Three things people call "AI"
The same word covers very different tools. A chatbot answers questions. A copilot suggests an edit while you stay in control. An agent is different in kind: it perceives its environment, reasons about a goal, and takes actions to reach it. IBM and McKinsey both define an AI agent as a system that can act autonomously toward an objective — the gap between that and a chatbot is the whole point.
The difference is action
Chatbots and most copilots are built on the same generative core — they produce text. An agent adds the ability to use tools and take steps. IBM draws the line between generative and agentic AI the same way: generative answers, agentic acts. In a marketing platform, that means the agent does not describe the segment you should build — it builds it.

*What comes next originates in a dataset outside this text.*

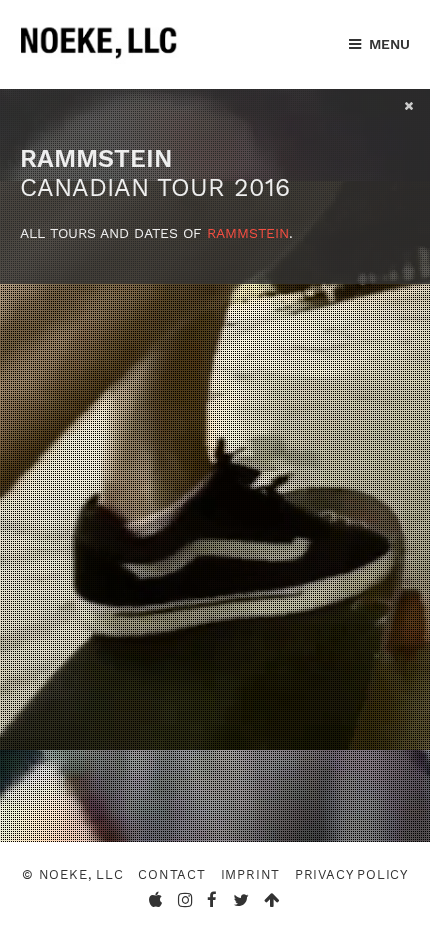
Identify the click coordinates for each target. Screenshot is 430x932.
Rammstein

| Chatbot | Copilot | AI agent | |
|---|---|---|---|
| Output | A text reply | A suggested edit | A shipped action |
| Initiative | Waits for you | Waits for you | Pursues a goal |
| Works in | A chat box | Your tool, beside you | The platform itself |
| You get | An answer | A faster keystroke | Finished work to approve |
Why it matters for growth
If you ask a chatbot for an onboarding sequence, you get text you still have to build. An AI growth team builds it — drafts the emails, wires the journey, sets the waits — and hands you finished work to approve. That is the practical difference between talking about growth and running it.
Agents still answer to you
Acting is not the same as acting unsupervised. Capable marketing agents keep a person on every consequential step through human-in-the-loop approval. Analysts expect agents to take on a growing share of routine work — Gartner predicts agentic AI will resolve 80% of common customer-service issues without human intervention by 2029 — but in growth, the responsible default keeps you in command.